The cause of the 2019 Kincade fire is under investigation by Cal Fire and the CPUC, and PG&E Corporation and the Utility are cooperating with their investigations. PG&E Corporation and the Utility are also conducting their own investigation into the cause of the 2019 Kincade fire. This investigation is preliminary, and PG&E Corporation and the Utility do not have access to all of the evidence in the possession of Cal Fire or other third parties.

Based on the facts and circumstances available to PG&E Corporation and the Utility as of the date of this filing, including the information contained in the electric incident report and other information gathered as part of PG&E Corporation’s and the Utility’s investigation, PG&E Corporation and the Utility believe it is reasonably possible that they will incur a loss in connection with the 2019 Kincade fire. However, due to the limited amount of time that has elapsed since the start of the 2019 Kincade fire, the preliminary stages of the investigations, lack of access to potentially relevant evidence and the uncertainty as to the cause of the fire and the extent and magnitude of potential damages, PG&E Corporation and the Utility cannot reasonably estimate the amount or range of such possible loss.

While the cause of the 2019 Kincade fire remains under investigation and there are a number of unknown facts surrounding the cause of the 2019 Kincade fire, the Utility could be subject to significant liability in excess of insurance coverage that would be expected to have a material impact on PG&E Corporation’s and the Utility’s financial condition, results of operations, liquidity, and cash flows, as well as on the bankruptcy timing and process and the ability of the Utility to participate in the Wildfire Fund.

Impact of Recent and Future Public Safety Power Shutoffs

On October 9, 2019, the Utility initiated a PSPS event which was the subject of significant criticism, including from the California Governor and the CPUC. In connection with this PSPS event, the California Governor suggested that PG&E Corporation and the Utility provide affected customers an automatic credit or rebate of $100 per residential customer and $250 per small business, to be funded by PG&E Corporation’s and the Utility’s shareholders. On October 29, 2019, PG&E Corporation and the Utility announced that they would issue such credits to customers with respect to the October 9, 2019 PSPS event. PG&E Corporation and the Utility estimate that such credit will result in an approximately $90 million charge for the fourth quarter of 2019. As of the date of this filing, PG&E Corporation and the Utility do not expect to issue any similar customer credits in connection with any other PSPS events (whether past events or in the future). If PG&E Corporation or the Utility were to issue any credits, rebates or other payments in connection with any other PSPS events (whether past events or in the future), the aggregate amount of any such credits or rebates could be substantial and could have a material effect on PG&E Corporation’s and the Utility’s financial condition, results of operations, liquidity, and cash flows. In addition, the PSPS program has had an adverse impact on PG&E Corporation’s and the Utility’s reputation with customers, regulators and policymakers and future PSPS events may increase these negative perceptions.

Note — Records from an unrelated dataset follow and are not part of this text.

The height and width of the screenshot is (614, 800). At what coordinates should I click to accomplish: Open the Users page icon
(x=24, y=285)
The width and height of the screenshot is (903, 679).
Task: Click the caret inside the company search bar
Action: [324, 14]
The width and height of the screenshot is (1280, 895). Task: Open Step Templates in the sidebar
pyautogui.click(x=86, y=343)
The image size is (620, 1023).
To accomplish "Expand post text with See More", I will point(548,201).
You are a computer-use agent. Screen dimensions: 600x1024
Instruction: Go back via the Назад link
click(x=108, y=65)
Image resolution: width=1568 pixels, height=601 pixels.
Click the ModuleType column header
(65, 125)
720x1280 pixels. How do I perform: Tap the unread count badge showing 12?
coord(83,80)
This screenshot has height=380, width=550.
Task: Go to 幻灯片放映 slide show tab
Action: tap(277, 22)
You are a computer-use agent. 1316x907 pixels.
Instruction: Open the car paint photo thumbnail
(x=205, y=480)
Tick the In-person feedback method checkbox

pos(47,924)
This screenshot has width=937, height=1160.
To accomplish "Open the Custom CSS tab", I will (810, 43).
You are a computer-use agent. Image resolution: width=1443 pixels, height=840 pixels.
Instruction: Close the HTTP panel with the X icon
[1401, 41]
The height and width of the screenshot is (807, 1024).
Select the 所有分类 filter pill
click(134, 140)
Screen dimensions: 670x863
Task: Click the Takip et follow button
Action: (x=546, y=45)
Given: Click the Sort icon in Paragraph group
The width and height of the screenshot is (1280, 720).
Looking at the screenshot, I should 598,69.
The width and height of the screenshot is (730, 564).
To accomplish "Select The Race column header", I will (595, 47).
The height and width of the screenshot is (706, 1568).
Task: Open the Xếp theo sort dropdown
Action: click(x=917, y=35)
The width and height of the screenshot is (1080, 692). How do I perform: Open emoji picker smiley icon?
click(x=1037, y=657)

On October 28, 2019, the CPUC announced that it would open a formal investigation of 2019 PSPS events, utility compliance with CPUC regulations and requirements, any resulting violations, and potential actions to ensure utilities are held accountable. The CPUC will meet on November 13, 2019 to discuss initiating an investigation into whether California's investor-owned electric utilities prioritized safety and complied with the CPUC’s regulations and requirements with respect to their October 2019 PSPS events. The purpose of this investigation would be to investigate whether California’s investor-owned utilities’ actions to de-energize their electric facilities during hazardous weather conditions properly balance the need to provide reliable service with public safety. In later phases of this proceeding, the CPUC may consider taking action if violations of the CPUC’s decisions or general orders have been committed and to enforce compliance, if necessary. PG&E Corporation and the Utility are unable to predict the timing and outcome of such an investigation.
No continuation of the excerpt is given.